Çete ayrıca Pogba’nın parayı ödememesi halinde ellerindeki USB belleğin içeriğini sızdırmakla tehdit ediyor. İddialara göre ellerinde Pogba’nın milli takımdan arkadaşı Kylian Mbappé’ye büyü yapması için bir hocaya para öderken çekilmiş görüntüleri var.
Bu hafta Paris’te filmlere uyarlanması şart bu tuhaf şantaj ve adam kaçırma olayının davası başladı.
KUSURSUZ BİR PLAN İŞLEMİŞ
Pogba’yı tehdit edenler arasında öz ağabeyi de var. O da bu büyü olayı ima eden bir video çekip kardeşi hakkında ifşaatta bulunacağını açıklıyor sosyal medyada. Hatta kardeşine tehdit dolu mesajlar bırakıyor. Pogba’yı tehdit edenler ağabeyinin birlikte yaşadığı annesinin evini basıyor, ardından kadını Nice’te tekrar kıstırıyorlar ve parayı ödemek için oğluna baskı yapmalarını istiyorlar. Ağabey Mathias mahkemede pişman olduğunu, kardeşiyle yeniden ilişki kurmak istediğini, kendisinin de tehdit aldığını ve tehdit video’sunu baskı altında çektiğini söylüyor.
Le Parisien’e göre Pogba önce şantaj parasının tamamını ödemek istiyor. Ama banka şüpheli bulduğu için transferi reddediyor. Daha sonra Manchester’da 100 bin euro nakit ödüyor; Le Monde’un ortaya çıkardığına göre kalanını kripto para olarak ödeyeceğine dair bir taahhüt belgesi de imzalıyor. İtalya’daki bankasına Dubai’ye 13 milyon euro transfer talimatı veriyor, fakat sonra vazgeçiyor.
Yine Le Monde’un incelediği belgelere göre Pogba’nın İngiltere’deki yakın arkadaşı bir buçuk sene boyunca ondan tam 200 bin euro çalmış. Bu çocuk bu kadar saf mı? Herkes dolandırıyor belli ki.
Şantaj gecesinden birkaç gün sonra Pogba’nın yakın arkadaşları futbolcunun sponsoru Adidas’ın Champs-Élysées’deki mağazasına gidip onun hesabından 47 bin euroluk alışveriş yapıyorlar. Artık Adidas’ta 47 bin euroluk ne buldularsa.
Pogba eski mahalle arkadaşlarına da yıllar içinde on binlerce euro’ya varan rakamlarda para göndermiş. Dünyanın en büyük star’larından birinin eski mahallesive arkadaşlarına sadakati olarak yorumlanıyor bu para transferleri. Hatta bazı arkadaşları Pogba’dan gelen ayda iki bin euro’yla geçindiklerini söylüyorlar. Ancak bir süre sonra Pogba para göndermeyi bırakıyor. Bu arada Pogba’yı kaçıran otomobil de Paris banliyölerinin birinde yakılıyor.

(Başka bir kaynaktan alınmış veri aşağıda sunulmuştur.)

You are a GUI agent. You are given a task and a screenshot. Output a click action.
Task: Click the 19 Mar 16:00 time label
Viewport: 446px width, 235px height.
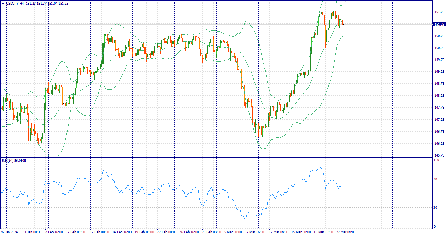[323, 232]
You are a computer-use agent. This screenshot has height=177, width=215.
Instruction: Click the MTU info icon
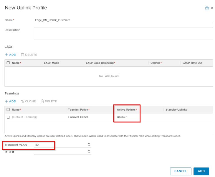pos(13,152)
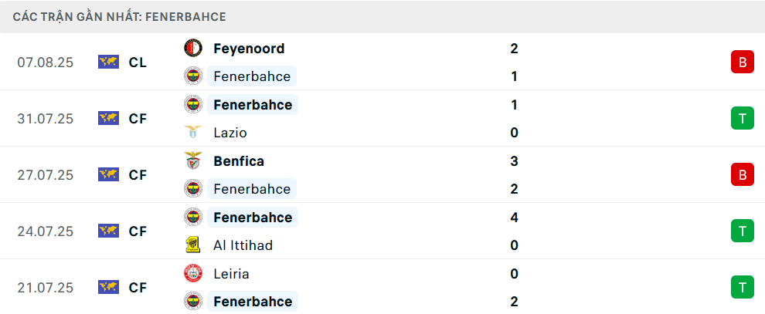The image size is (765, 314).
Task: Click the Leiria club crest icon
Action: tap(193, 274)
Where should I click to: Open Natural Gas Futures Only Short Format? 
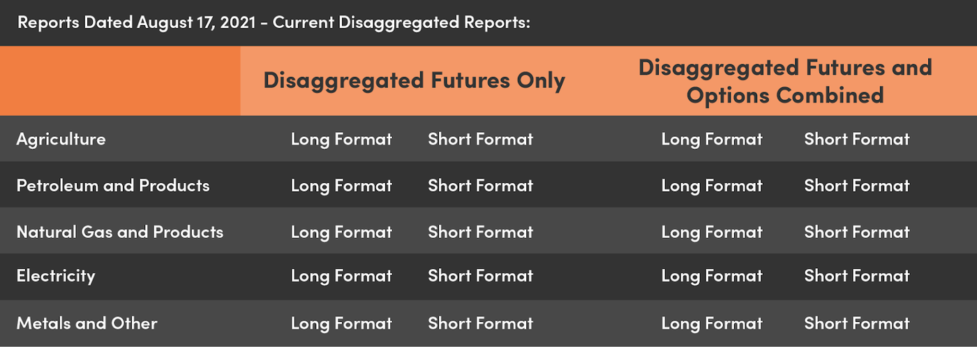point(480,232)
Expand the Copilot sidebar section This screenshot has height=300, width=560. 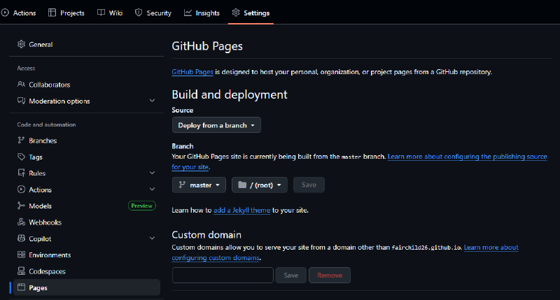(152, 238)
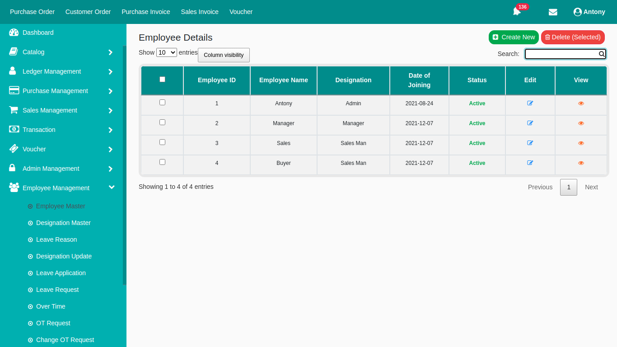Screen dimensions: 617x347
Task: View details of employee Sales via eye icon
Action: (x=581, y=143)
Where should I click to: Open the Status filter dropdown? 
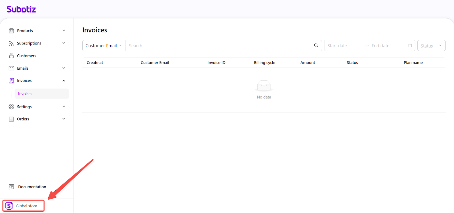(x=431, y=46)
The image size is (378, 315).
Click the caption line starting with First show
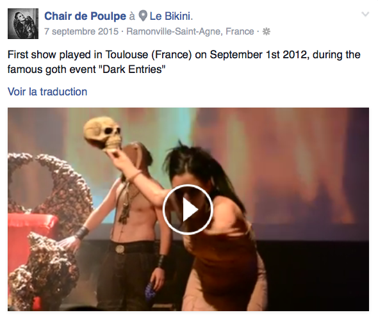click(x=184, y=55)
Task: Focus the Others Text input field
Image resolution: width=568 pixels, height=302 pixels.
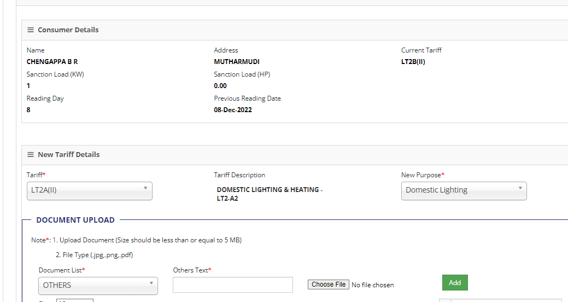Action: (233, 284)
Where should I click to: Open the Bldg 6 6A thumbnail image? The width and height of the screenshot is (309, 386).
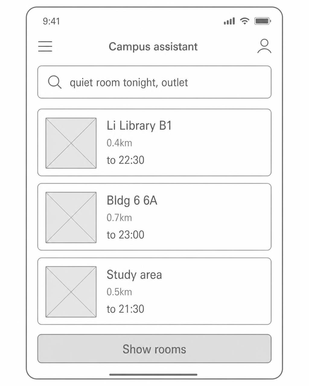[71, 217]
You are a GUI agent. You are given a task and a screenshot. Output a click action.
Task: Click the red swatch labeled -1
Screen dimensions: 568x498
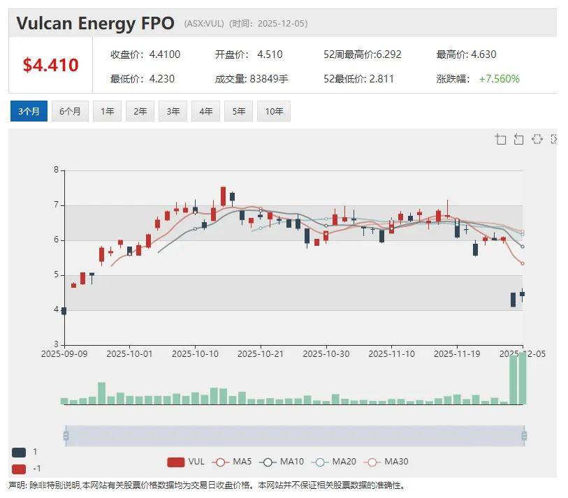(x=19, y=469)
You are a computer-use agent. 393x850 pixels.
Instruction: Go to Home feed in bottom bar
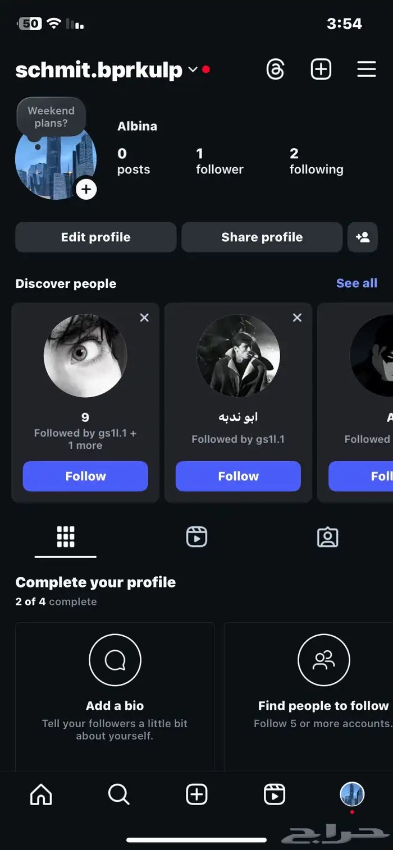[41, 794]
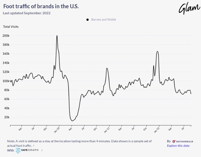
Task: Click the SAFEGRAPH wordmark text
Action: 30,150
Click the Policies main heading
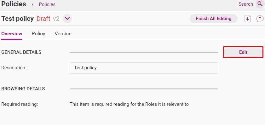This screenshot has width=265, height=125. point(14,4)
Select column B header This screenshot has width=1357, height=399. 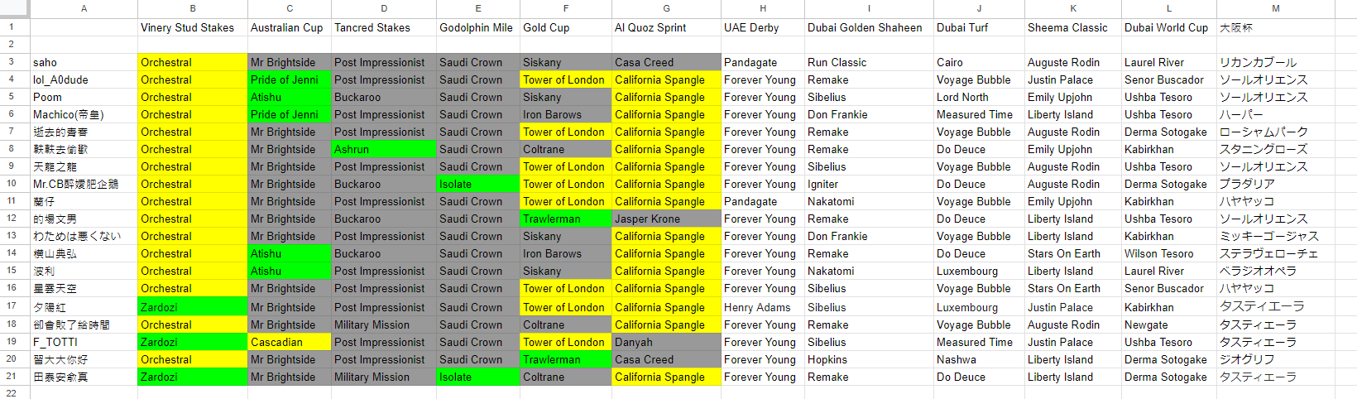(193, 8)
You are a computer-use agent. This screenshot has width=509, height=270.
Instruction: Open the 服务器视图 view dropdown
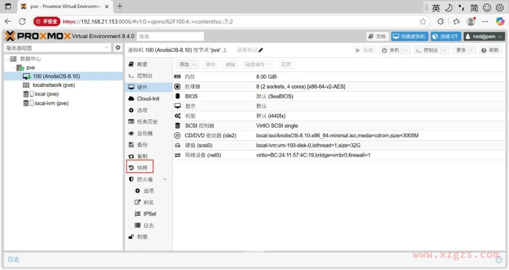(57, 48)
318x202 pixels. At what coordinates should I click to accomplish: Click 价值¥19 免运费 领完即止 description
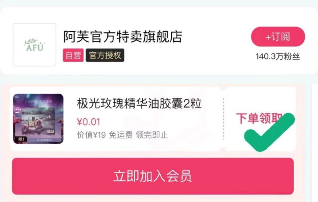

Daha önce polis soruşturmasında ifade veren, bu hafta da mahkemede konuşan sanıkların hepsi kendilerinin de tehdit edildiğini söylüyor. Pogba’dan para sızdırmak için bir ikinci çetenin olduğunu, ağabeyi Mathias’ı da kullandıklarını iddia ediyorlar. Ancak yargıcı pek ikna edebilmişe benzemiyorlar. Mahkemedeki sorgulamaların ortaya çıkardığı bu kaçırma ve para koparma operasyonunun çok önceden kusursuzca planlandığı. Belli ki para musluğu kesilince bu plan yürürlüğe girmiş.
Avukatın sanıklara sorduğu bir soru özellikle önemli: “Paul’un başarısının bir kısmı da size mi ait? Size bir borcu mu var?” Aslında bu soru sadece Paul Pogba olayına özel değil; ister film yıldızı, ister şarkıcı, ister futbolcu olsun alt sınıftan çıkıp bir yere gelebilenlerin sık sık yüzleştikleri bir durum. Geçmişleri onların peşini bırakmıyor, onlar da kendi geçmişlerini, mahallelerini, kesip atamadıkları için sonunda mutlaka tuzağa düşüyorlar.
ÜFÜRÜKÇÜ HOCAYA SIĞINANLAR
Arda Turan’ın İspanya’daki kariyerinin bitişi de biraz eski mahallesinin eseriydi. “İspanya’yı Bayrampaşa’ya çevirdi,” haberleri çıkıyordu. Eski futbolcu bugün hala mahallesinden nostaljiyle bahsediyor, ama Bayrampaşa’dan bir türlü çıkamamasının onda yarattığı hasarı gözlerimizle gördük.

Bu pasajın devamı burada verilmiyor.